» EXERCISE OBJECTIVE: Can you extend the mailing-list post about cheaper neutron detection in LENR experiments by continuing it from its last sentence?

[Start QUOTED TEXT]

[Vo]:Improving Neutron Detection

2012-11-12 Thread Jeff Berkowitz
A friend (Mike, one of our little group here in Portland) found a
relatively low-cost way to rent a neutron detector:

http://shopping.netsuite.com/s.nl/c.817517/sc.7/category.13851/.f

So I have a question.

Is it possible that a lot of neutrons have gone undetected in LENR
experiments over the past 20+ years because of the relative expense and
difficulty of neutron detection?

And that the recent spate of neutron results (which Jed commented upon on
in another thread this past week) is the result of the decreasing cost and
increasing ubiquity of neutron detection equipment?

It's all about instrumentation ... says the guy who lives where the local
tech community started with Tektronix in 1946.

[End QUOTED TEXT]
[Start DATA EXCERPTS]

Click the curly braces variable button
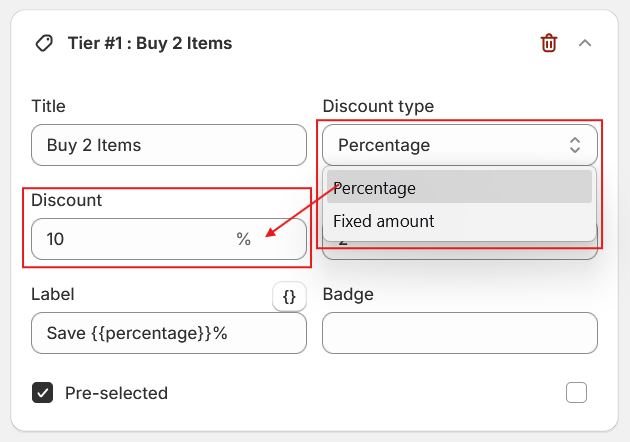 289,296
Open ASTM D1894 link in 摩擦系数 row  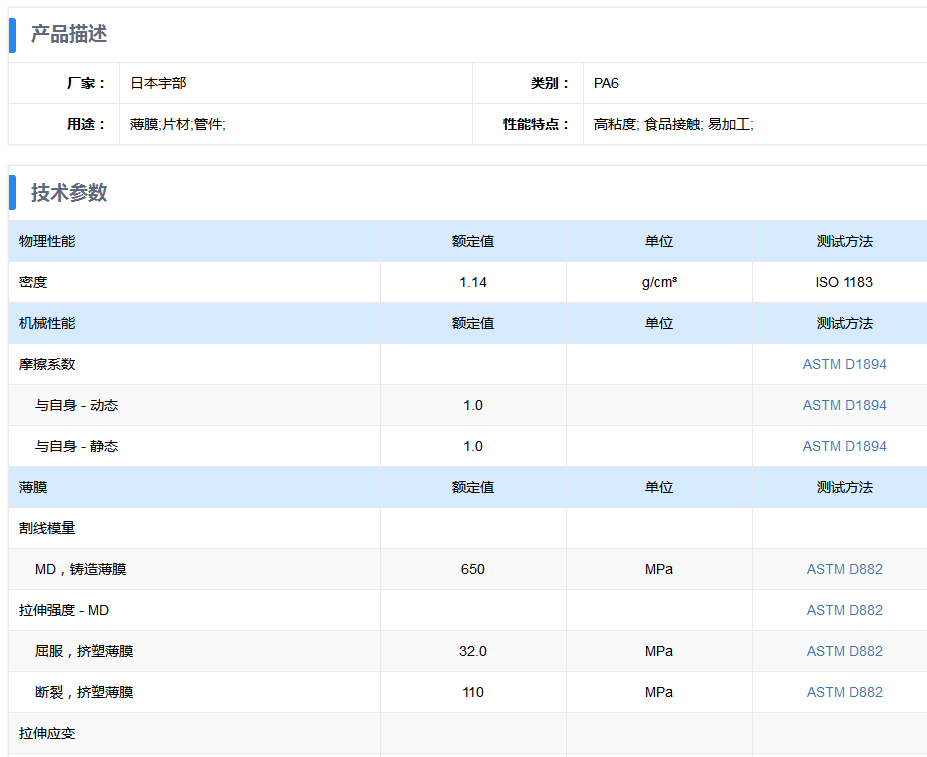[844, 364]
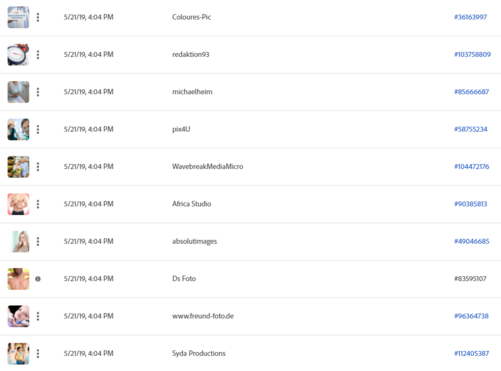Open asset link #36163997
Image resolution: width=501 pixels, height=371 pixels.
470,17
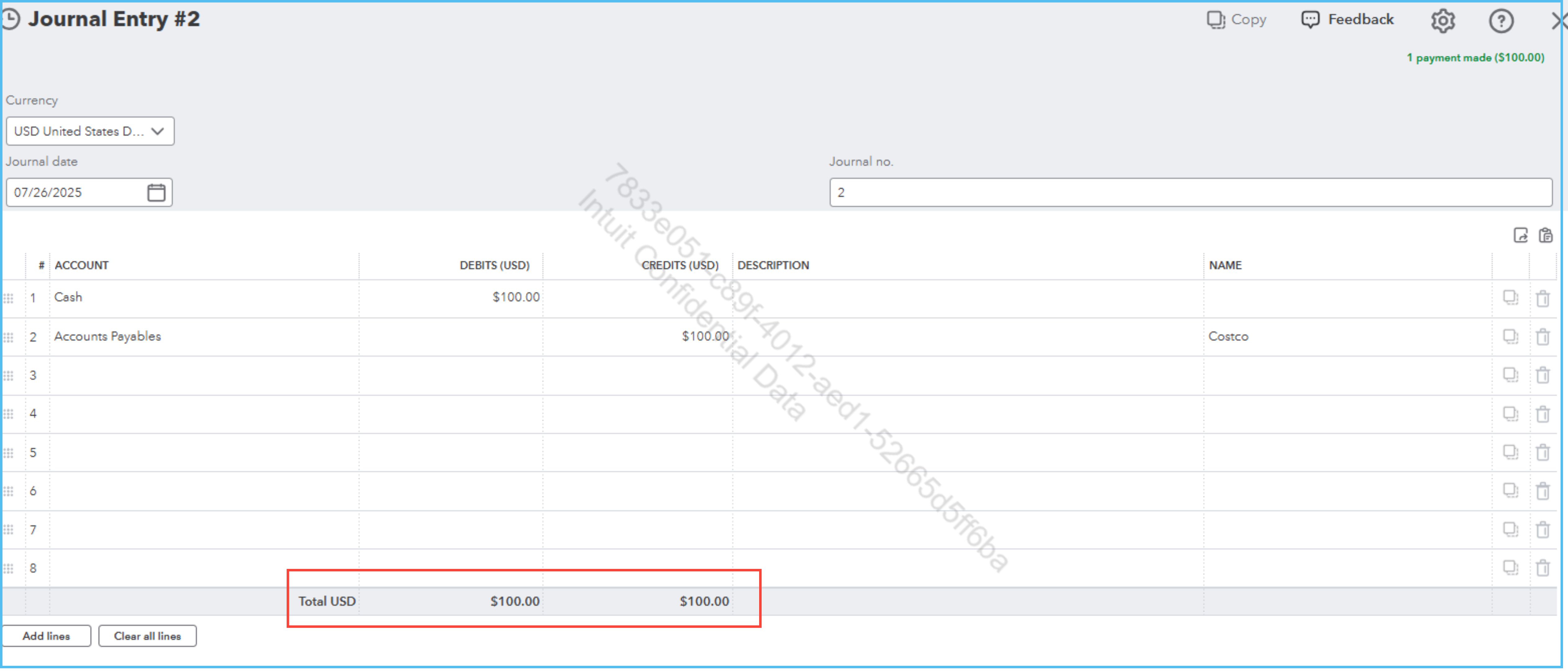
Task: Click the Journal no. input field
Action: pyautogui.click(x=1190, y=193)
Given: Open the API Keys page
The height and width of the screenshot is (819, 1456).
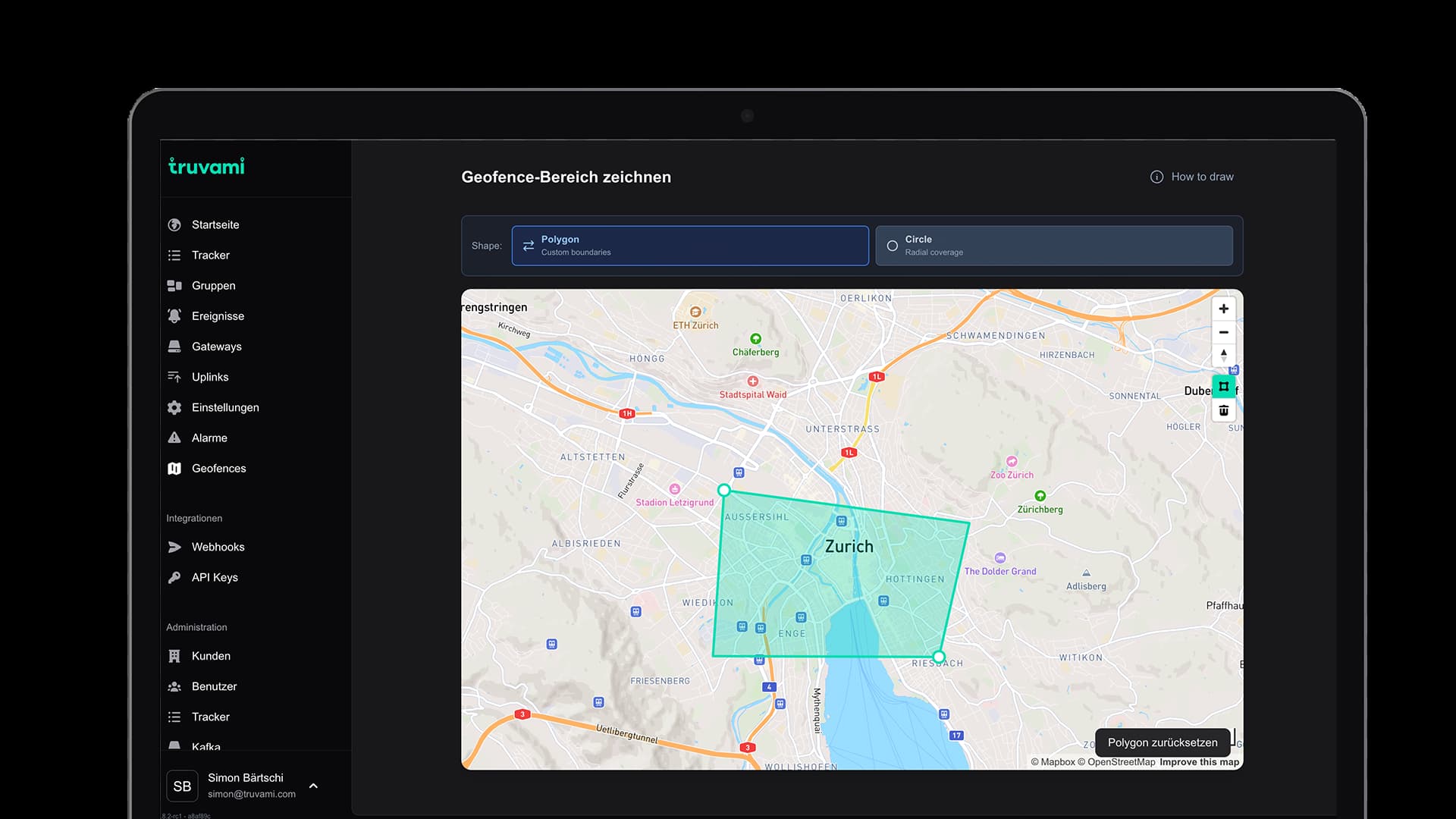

[End DATA EXCERPTS]
[Start DATA EXCERPTS]

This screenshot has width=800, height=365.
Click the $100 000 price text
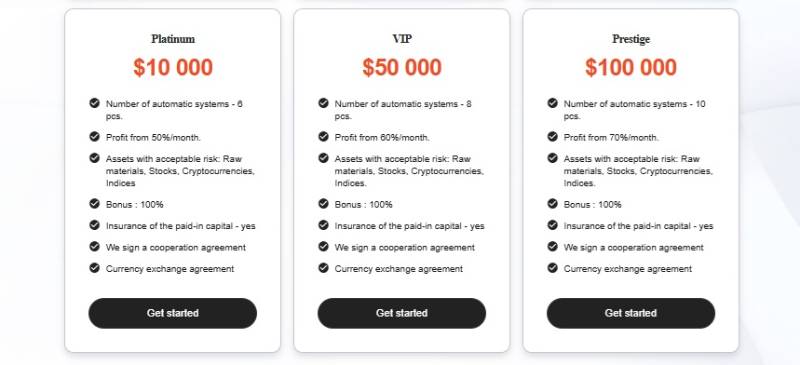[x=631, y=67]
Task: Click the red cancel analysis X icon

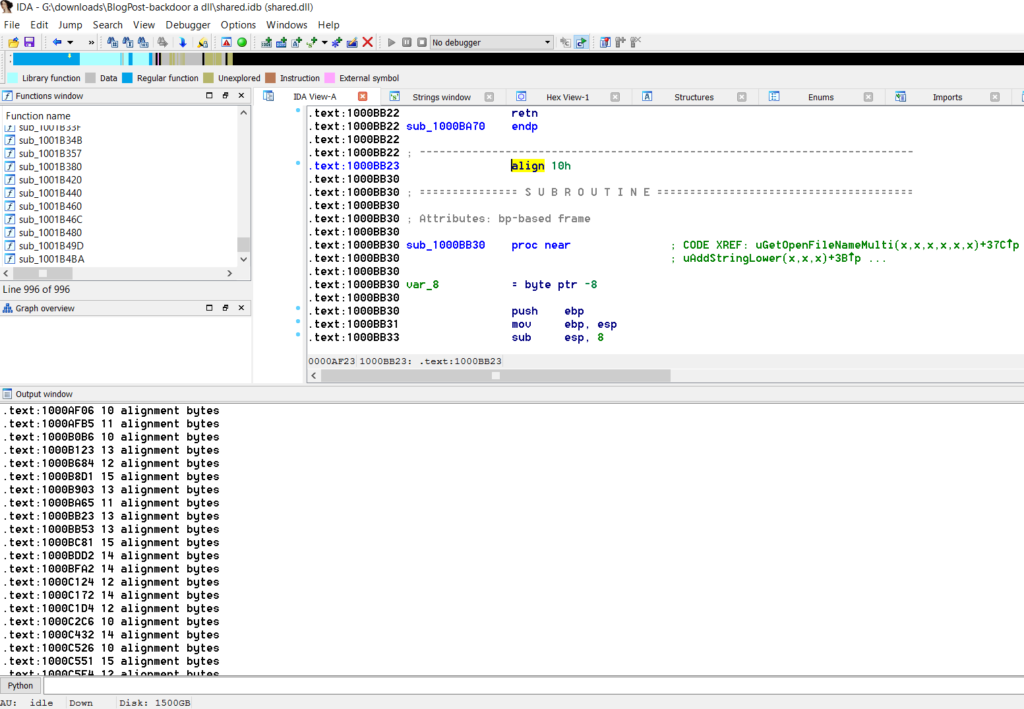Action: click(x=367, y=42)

[End DATA EXCERPTS]
[Start DATA EXCERPTS]

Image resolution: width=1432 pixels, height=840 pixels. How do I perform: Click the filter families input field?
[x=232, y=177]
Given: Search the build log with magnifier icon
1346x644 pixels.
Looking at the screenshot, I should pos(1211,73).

[End DATA EXCERPTS]

» ANSWER TO THE PROBLEM:
Jeff


Re: [Vo]:Improving Neutron Detection

2012-11-12 Thread Eric Walker
On Mon, Nov 12, 2012 at 11:09 PM, Jeff Berkowitz pdx...@gmail.com wrote:

A friend (Mike, one of our little group here in Portland) found a
 relatively low-cost way to rent a neutron detector:

 http://shopping.netsuite.com/s.nl/c.817517/sc.7/category.13851/.f


Be careful with the neutron detectors.  Fleischmann and Pons borrowed a
low-end health monitor at one point, and the results ended up raising more
questions than they answered.  A group at Georgia Tech, which thought they
had replicated the report of neutrons, were contacted at one point by
Caltech about how they were going about the experiment.  Then one of the
group held a BF3 detector they were using in his hand, and the count
doubled.  Apparently the detectors were behaving like thermometers -- the
hotter the cell, whether it was thought to be active or just filled with
hot water, the more neutrons that were detected.  The Georgia Tech group
ended up retracting.

Frank Close gives the impression that neutron detection is as much an art
as a science, that accurate neutron detection of low fluxes requires a lot
of expertise and that neutron detectors are temperamental things whose
signal can vary when they are whacked or when the cosmic rays coming down
change over time.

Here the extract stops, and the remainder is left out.